DOCUMENT PASSAGE
= = = = =

# Sums of Squares

1. Jun 8, 2006

### Dragonfall

Suppose X is a set consisting of squares with the property that any addition with elements of X (where no two are the same) gives a square (might not be in X). How many elements can X have?

2. Jun 8, 2006

### mathman

Wild guess - zero or infinite.

3. Jun 8, 2006

### AKG

Zero is definitely wrong. X can have at least two elements, e.g. {9, 16}. But can X have infinitely many? I doubt it. If X could have infinitely many, then there would be some natural n such that there are infinitely many Pythagorean triangles that have one non-hypoteneuse side with length equal to n. There's a theorem:

You will get every primitive Pythagorean triple (a,b,c) with a odd and b even by using the formulas a = st, b = (s2 - t2)/2, c = (s2 + t2)/2 where s > t > 1 are chosen to be any odd integers with no common factors.

Note, a primitive Pythagorean triple (PPT for short) is a triple (a,b,c) such that a, b, and c have no common factors (i.e. common to all three simultaneously) and a2 + b2 = c2.

So suppose X contains some element x. Let F(x) be the full set of factors of x, i.e. F(x) = {d in N : d | x}. If (x,y,z) is a Pythagorean triple, then there exists some d in F(x) such that (d,yd/x,zd/x) is a primitive Pythagorean triple. Proof: set d = x/gcd(x,y,z). So to classify the Pythagorean triples involving x (but x not being the hypoteneuse) it suffices to classify all PPTs involving d (with d not in the hypoteneuse) for each d in F(x).

= = = = =

MATERIAL PROVIDED
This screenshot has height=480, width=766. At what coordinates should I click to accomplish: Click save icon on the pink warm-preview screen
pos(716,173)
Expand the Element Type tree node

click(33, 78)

= = = = =

STATED PROBLEM 1
Write out word for word the part of the sums of squares thread that opens with the words containing "Zero is definitely" and closes with "no common factors.".
STATED PROBLEM 2
Extend the forum thread on sums of squares, picking up right after its final sentence.
The material above stands apart from the thread about sums of squares.

WRITTEN ANSWER 1
Zero is definitely wrong. X can have at least two elements, e.g. {9, 16}. But can X have infinitely many? I doubt it. If X could have infinitely many, then there would be some natural n such that there are infinitely many Pythagorean triangles that have one non-hypoteneuse side with length equal to n. There's a theorem:

You will get every primitive Pythagorean triple (a,b,c) with a odd and b even by using the formulas a = st, b = (s2 - t2)/2, c = (s2 + t2)/2 where s > t > 1 are chosen to be any odd integers with no common factors.

WRITTEN ANSWER 2
Before we go on, note that if (a,b,c) is a PPT then one of {a,b} is even and the other is odd. Both can't be odd because the sum of two odd squares is not a square by modulo 4 arithmetic. Both can't be even because the sum of two even squares is even, so if a Pythagorean triple results, it can't be primitive. Now if d is odd, there are only finitely many pairs (s,t) such that d = st, thus only finitely many PPT involving d. It's also quite easy to see that if d is even, there are only finitely many pairs (s,t) such that d = (s2 - t2)/2, so there are again only finitely many PPT involving d. Thus, for any x, there are only finitely many Pythagorean triples involving x (again, x not hypoteneuse) and so X cannot be infinite.

Note that this does not prove that |X| cannot be an arbitrarily large finite number, just that X cannot be infinite. The above doesn't do much in terms of telling us how big X can be, it just rules out two extreme cases.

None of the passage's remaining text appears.